Modulation of Asymmetric Flux in Heterotypic Gap Junctions by Pore Shape, Particle Size and Charge

Gap junction channels play a vital role in intercellular communication by connecting cytoplasm of adjoined cells through arrays of channel-pores formed at the common membrane junction. Their structure and properties vary depending on the connexin isoform(s) involved in forming the full gap junction channel. Lack of information on the molecular structure of gap junction channels has limited the development of computational tools for single channel studies. Currently, we rely on cumbersome experimental techniques that have limited capabilities. We have earlier reported a simplified Brownian dynamics gap junction pore model and demonstrated that variations in pore shape at the single channel level can explain some of the differences in permeability of heterotypic channels observed in in vitro experiments. Based on this computational model, we designed simulations to study the influence of pore shape, particle size and charge in homotypic and heterotypic pores. We simulated dye diffusion under whole cell voltage clamping.

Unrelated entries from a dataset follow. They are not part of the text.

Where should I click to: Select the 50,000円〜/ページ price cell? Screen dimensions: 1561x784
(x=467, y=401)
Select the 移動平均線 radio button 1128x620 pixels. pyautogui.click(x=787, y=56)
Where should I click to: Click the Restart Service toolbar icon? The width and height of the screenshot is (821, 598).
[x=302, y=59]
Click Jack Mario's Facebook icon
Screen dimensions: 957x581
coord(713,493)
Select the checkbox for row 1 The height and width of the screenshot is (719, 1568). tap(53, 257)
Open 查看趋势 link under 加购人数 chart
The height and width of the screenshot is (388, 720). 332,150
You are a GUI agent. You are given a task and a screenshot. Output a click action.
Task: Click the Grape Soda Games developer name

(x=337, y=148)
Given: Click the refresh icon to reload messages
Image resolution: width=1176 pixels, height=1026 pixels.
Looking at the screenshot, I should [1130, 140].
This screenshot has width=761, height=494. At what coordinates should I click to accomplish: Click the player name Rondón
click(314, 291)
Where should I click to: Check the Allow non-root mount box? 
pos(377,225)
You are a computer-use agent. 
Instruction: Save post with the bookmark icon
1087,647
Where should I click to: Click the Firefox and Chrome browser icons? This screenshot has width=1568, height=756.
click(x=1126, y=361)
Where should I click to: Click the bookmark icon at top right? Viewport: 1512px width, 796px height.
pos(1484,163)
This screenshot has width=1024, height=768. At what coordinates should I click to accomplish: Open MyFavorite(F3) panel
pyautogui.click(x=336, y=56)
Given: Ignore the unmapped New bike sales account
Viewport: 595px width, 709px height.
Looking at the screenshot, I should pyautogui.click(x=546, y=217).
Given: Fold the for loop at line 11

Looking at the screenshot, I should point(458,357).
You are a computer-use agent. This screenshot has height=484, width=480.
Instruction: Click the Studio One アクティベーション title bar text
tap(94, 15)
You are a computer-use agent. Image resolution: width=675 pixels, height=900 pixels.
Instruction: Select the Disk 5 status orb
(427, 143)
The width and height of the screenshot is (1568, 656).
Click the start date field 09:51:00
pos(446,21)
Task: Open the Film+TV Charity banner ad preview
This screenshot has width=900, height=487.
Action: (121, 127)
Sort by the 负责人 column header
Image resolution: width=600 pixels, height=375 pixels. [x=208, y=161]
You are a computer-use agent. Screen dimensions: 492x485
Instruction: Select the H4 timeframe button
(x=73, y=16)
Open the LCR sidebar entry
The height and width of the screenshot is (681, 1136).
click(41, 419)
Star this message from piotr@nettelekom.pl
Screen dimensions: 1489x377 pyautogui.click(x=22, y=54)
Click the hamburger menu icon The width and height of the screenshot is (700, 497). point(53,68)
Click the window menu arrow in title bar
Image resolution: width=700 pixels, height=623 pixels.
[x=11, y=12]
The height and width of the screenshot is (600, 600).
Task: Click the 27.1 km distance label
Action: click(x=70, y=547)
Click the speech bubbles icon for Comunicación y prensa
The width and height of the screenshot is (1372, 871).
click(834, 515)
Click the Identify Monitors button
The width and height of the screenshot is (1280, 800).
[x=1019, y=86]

Our simulation studies with pore shape variations revealed a pore shape with maximal flux asymmetry in a heterotypic pore. We identified pore shape profiles that match the in silico flux asymmetry results to the in vitro results of homotypic and heterotypic gap junction formed out of Cx43 and Cx45. Our simulation results indicate that the channel's pore-shape established flux asymmetry and that flux asymmetry is primarily regulated by the sizes of the conical and/or cylindrical mouths at each end of the pore. Within the set range of particle size and charge, flux asymmetry was found to be independent of particle size and directly proportional to charge magnitude. While particle charge was vital to creating flux asymmetry, charge magnitude only scaled the observed flux asymmetry. Our studies identified the key factors that help predict asymmetry. Finally, we suggest the role of such flux asymmetry in creating concentration imbalances of messenger molecules in cardiomyocytes. We also assess the potency of fibroblasts in aggravating such imbalances through Cx43-Cx45 heterotypic channels in fibrotic heart tissue.